Last edited by Electrician4you; 02-08-2018 at 02:39 PM..
I have a friend, single, 49 and retired. Rides a bike 15,000 miles a year and every time I call him he is playing video games. I have not asked of course but I suspect he is a virgin. Weird personality that women find creepy and not attractive. Smart guy who had a good job, lived a frugal lifestyle, saved and retired early. Seems to enjoy himself.
What I don't get is why you don't get the concept of not needing a relationship to have sex. It is now easier for people to hook up more than ever before. I would not be surprised if more people in the future will be like this guy.
Was chatting with a guy, 40 years old, single no kids, decent job, never been in a relationship longer than a couple of months. Nothing special looks-wise, doesn't seem to be a player either. Didn't strike me as someone who has an endless stream of women willing to have no-strings sex with.
How does sex work in this context?
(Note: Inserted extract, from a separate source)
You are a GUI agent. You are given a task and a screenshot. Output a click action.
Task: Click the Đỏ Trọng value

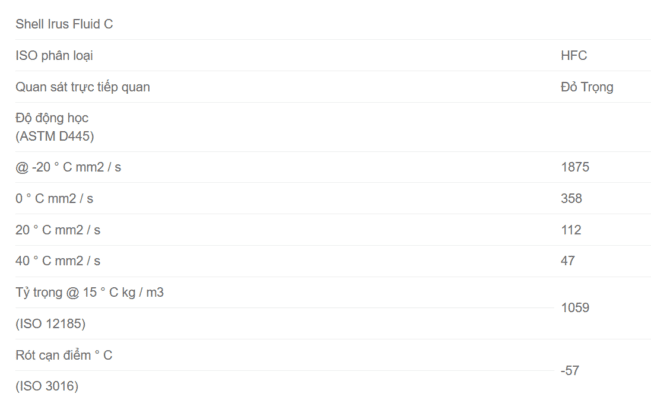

To me, seems like, as a young man, he has been either:
a. "hiring" women
b. has had someone steady on the side to have sex with outside of relationship
c. low sex drive
This is probably wrong and/or simplistic... But I can't help but wonder
Thoughts?
You forgot
d) none of the above
Quote:
Originally Posted by The joker2
Sounds like my kind of life.
It's not a bad thing for anyone (man or woman) to realize, for whatever reason(s) that they simply don't want or need to be in a relationship longer than a couple of months or never, and as far as "an endless stream of women (or men) willing to have no-strings sex with", that situation can create endless possibilities of life going wrong in so many directions I don't even want to open that 'Pandora's box'.
Better to remain single without all the, how shall I say it (?) accoutrements of a couple (married or otherwise), start a family and perhaps have it be dissolved for whatever reasons.
Far better to be single and not ruin one's life, the life of another as well as any children who could be born of the relationship.
But then again, it is a 'rhetorical question'. So I suppose I have offered a 'rhetorical answer'.